* Objective:
Print, word for word, the part of the Edwidge Danticat post below starting with "Explore Immigration with" and going on through "life and literature.".

* Document extract:
_ _ _ _

Tuesday, March 8, 2016

Explore Immigration with Edwidge Danticat

We have long been admirers of award-winning author, Ms. Edwidge Danticat, who emigrated from Haiti when she was twelve-years-old.  On the occasion of Women’s History Month (March) and International Women’s Day (March 8) we bring you a new interview with the author, book reviews and lesson plans that highlight Ms. Danticat’s life and literature.

Throughout her prolific career, she has offered moving and engaging portrayals of the immigrant experience often with highly memorably female characters. Ms. Danticat published two books last year: Untwine, a young adult novel of identity, loss, and grief where Haitian-American twin girls are irrevocably separated (in our review, we suggest it’s fitting for readers of all ages) and a brave children’s book, Mama’s Nightingale: A Story of Immigration and Separation, where a young girl must learn new ways to communicate with her mother while she is detained in an immigrant detention center. Please click here for a review by The New York Times.

_ _ _ _

* Data segment:
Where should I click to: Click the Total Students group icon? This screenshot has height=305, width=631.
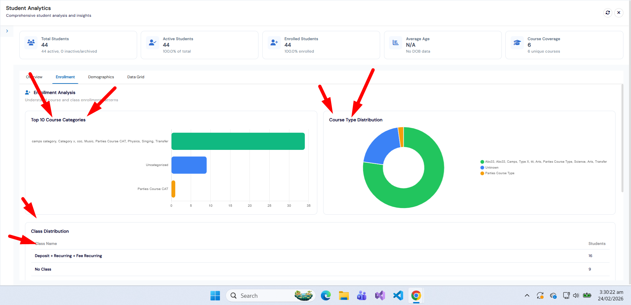[x=31, y=42]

_ _ _ _

* Response:
Explore Immigration with Edwidge Danticat

We have long been admirers of award-winning author, Ms. Edwidge Danticat, who emigrated from Haiti when she was twelve-years-old.  On the occasion of Women’s History Month (March) and International Women’s Day (March 8) we bring you a new interview with the author, book reviews and lesson plans that highlight Ms. Danticat’s life and literature.